De quoi est-il question ? Il se trouve que lors des différents remaniements de la constitution genevoise, puis de son adoption, les armoiries n'ont pas été présentées comme le prescrit l'orthodoxie héraldique. On a d'une part parlé d'«un aigle», alors qu'en héraldique, on ne dit pas «un aigle», mais «une aigle» - je vous prie de prendre note de cette distinction sémantique et de genre. D'autre part, il ne fallait pas dire «une aigle avec deux ailes déployées», mais «une demi-aigle», enfin voilà.
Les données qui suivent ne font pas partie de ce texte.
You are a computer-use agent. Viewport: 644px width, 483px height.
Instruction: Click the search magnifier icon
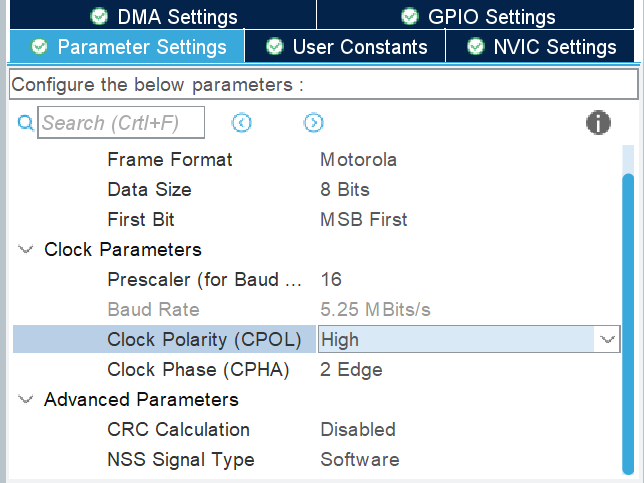25,123
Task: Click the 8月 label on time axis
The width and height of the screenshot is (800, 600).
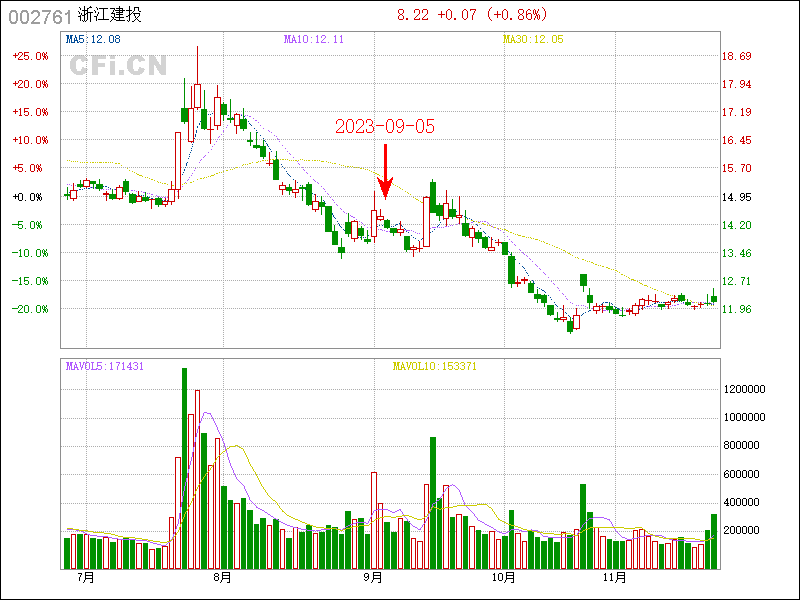Action: click(222, 578)
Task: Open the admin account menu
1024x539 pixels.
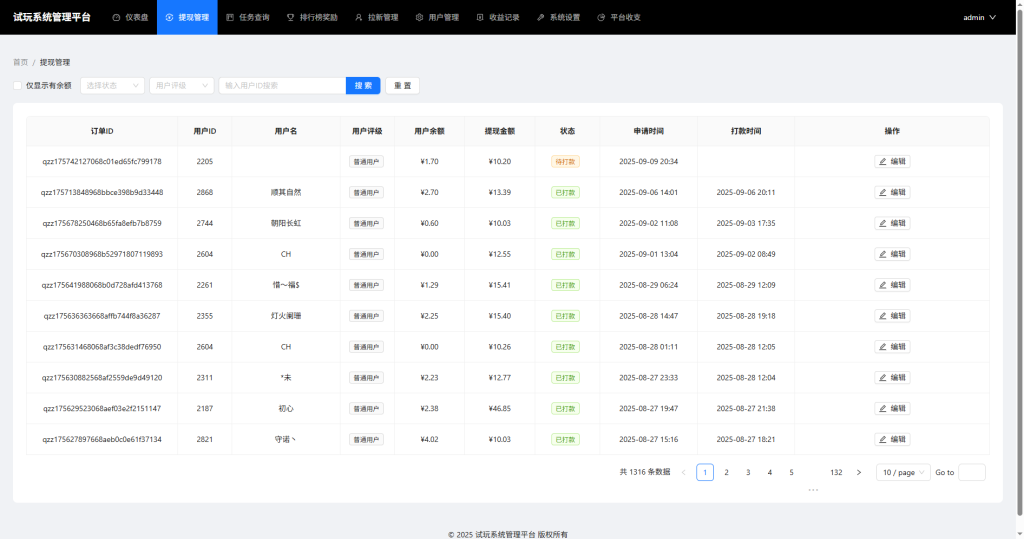Action: (x=979, y=18)
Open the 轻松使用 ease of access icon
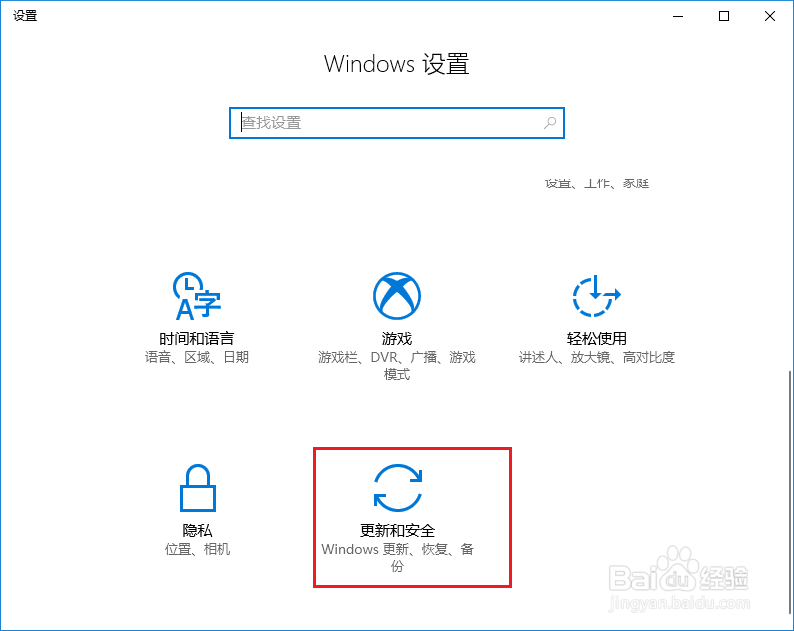 click(x=597, y=296)
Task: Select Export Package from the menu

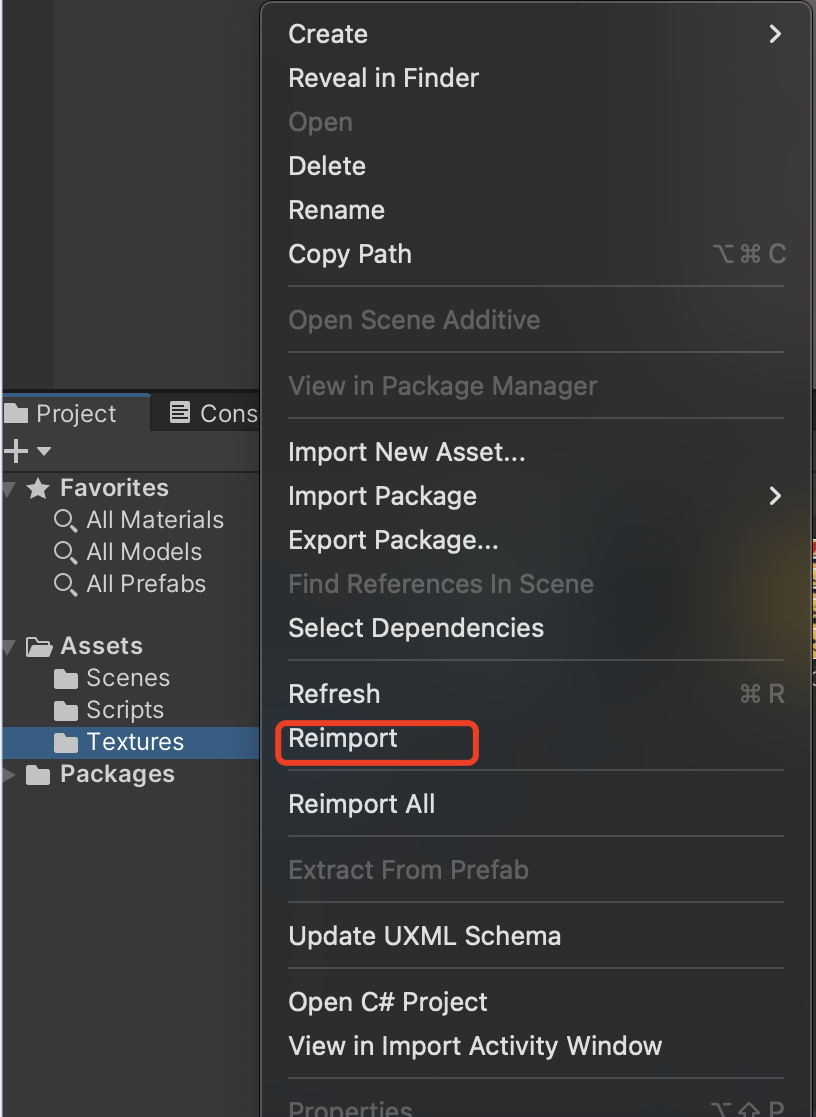Action: [393, 540]
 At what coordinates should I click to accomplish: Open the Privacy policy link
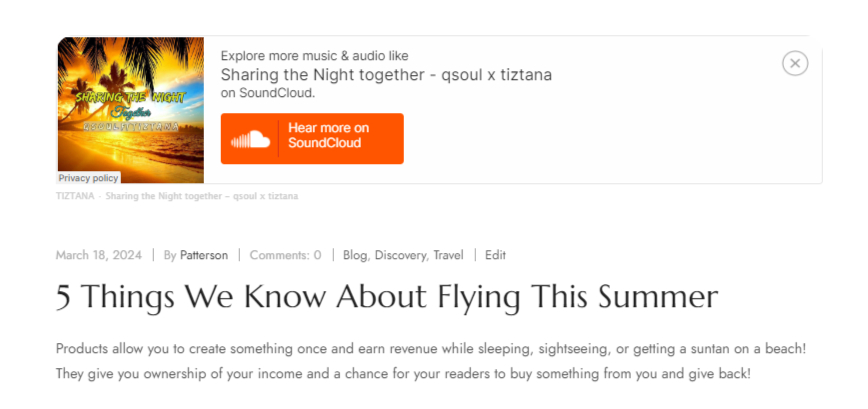pos(88,178)
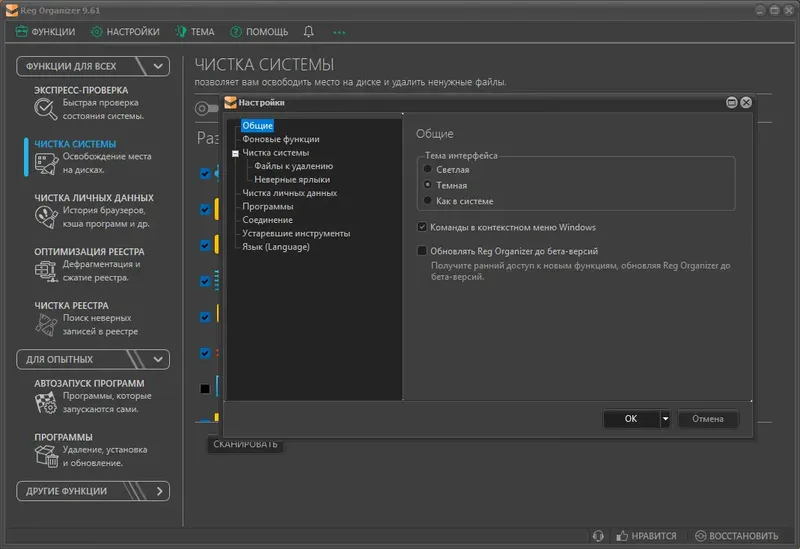The width and height of the screenshot is (800, 549).
Task: Open the ПОМОЩЬ menu
Action: pos(259,32)
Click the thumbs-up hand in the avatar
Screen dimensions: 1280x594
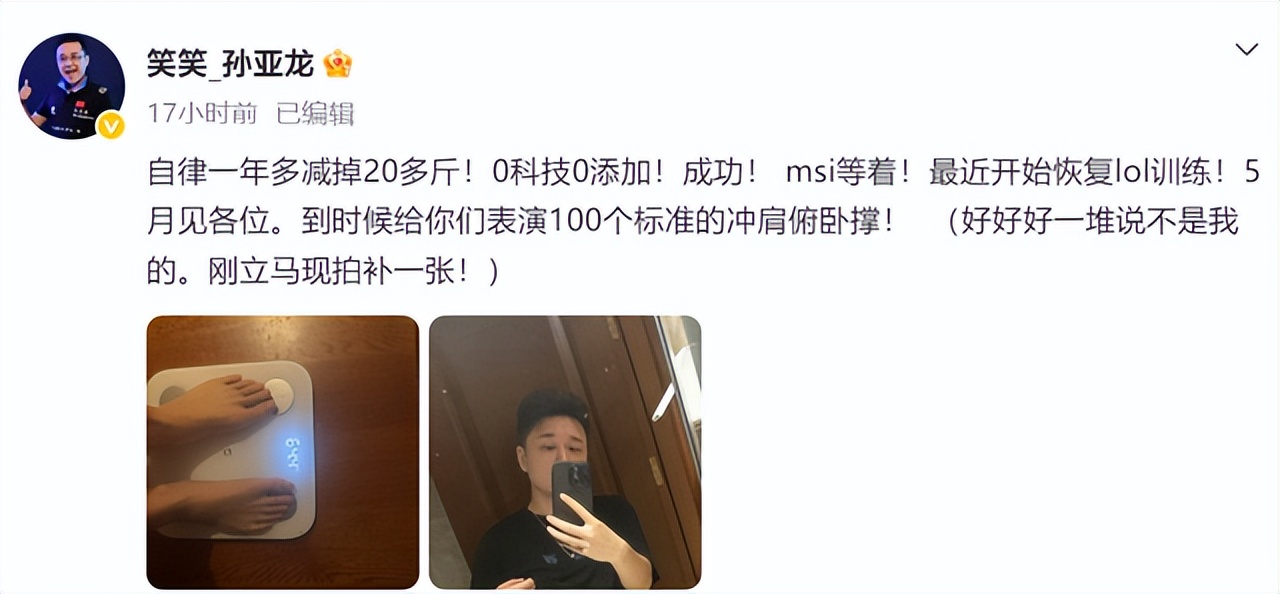pos(27,90)
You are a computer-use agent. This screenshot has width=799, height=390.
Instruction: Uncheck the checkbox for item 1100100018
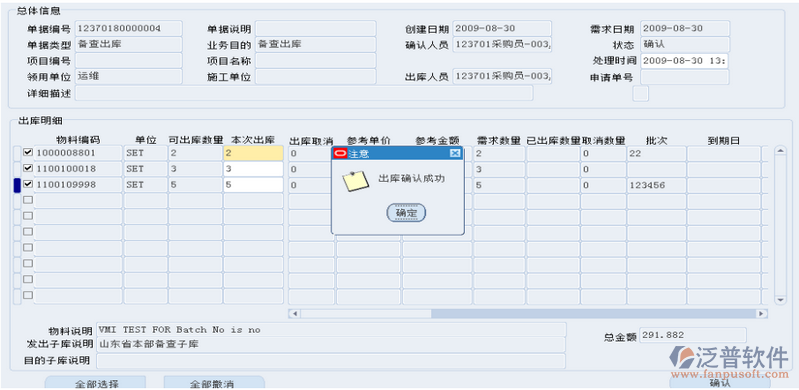click(28, 168)
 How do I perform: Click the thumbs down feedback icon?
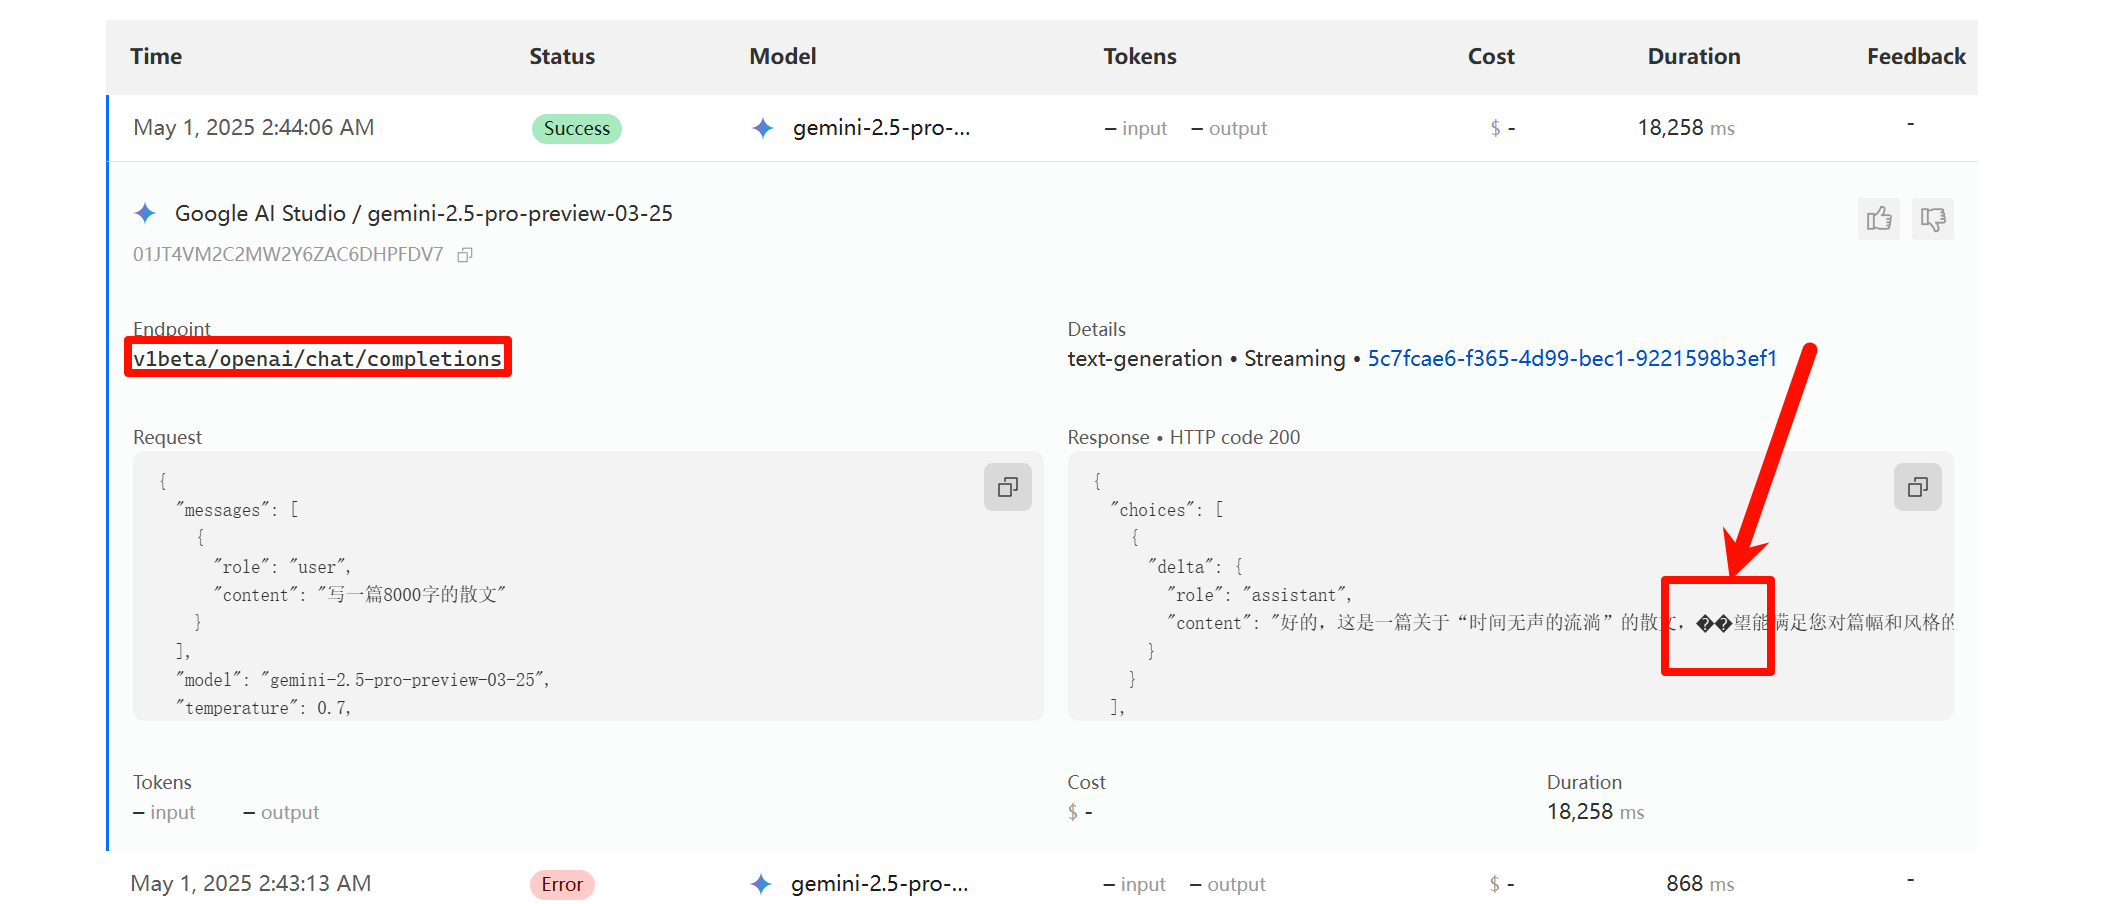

Les puristes de l'héraldique ont fait remarquer que le blason genevois ne correspondait pas tout à fait à la description préconisée par les experts de cette science.

Cependant, la majorité de la commission a estimé, surtout d'après le rapport de la chancellerie qui confirme tout de même la validité de notre écusson et de sa description dans la constitution, qu'il n'y avait pas lieu de revenir sur ce sujet et de procéder à un vote populaire - en effet, si on amende la constitution, il faut faire valider la décision par la population. C'est la raison pour laquelle la majorité de la commission vous invite à refuser ce projet de loi.

Une voix. Très bien.

M. Cyril Mizrahi (S), rapporteur de minorité. Mesdames et Messieurs, dans son argumentation, la majorité de la commission se limite à dire que ce projet de révision constitutionnelle n'est pas indispensable. En réalité, on vote sur toute sorte de sujets, donc ce ne serait pas vraiment un problème que de se prononcer sur celui-ci.

Qu'apporterait cette réforme ? Une définition claire de notre blason, cela nous semble important. En fait, actuellement, cet écusson est figé dans une représentation datant des années 80. Ce que propose ce projet de loi, c'est d'en garder uniquement la définition héraldique, de sortir de cette représentation figée des années 80 afin que nos armoiries puissent vivre et évoluer avec le temps, mais sur la base d'une définition héraldique précise.

Si vous consultez le rapport, vous constaterez à quoi correspondrait notre blason si nous respections ce qui est inscrit dans cette définition tout à fait approximative retenue par la Constituante. Notre constitution est un texte vivant qui doit évoluer, nous proposons donc de rectifier ce qui y a été inscrit de manière, je le répète, parfaitement approximative. Je m'en tiens là pour l'instant, Monsieur le président, et je reprendrai la parole si nécessaire. Merci beaucoup.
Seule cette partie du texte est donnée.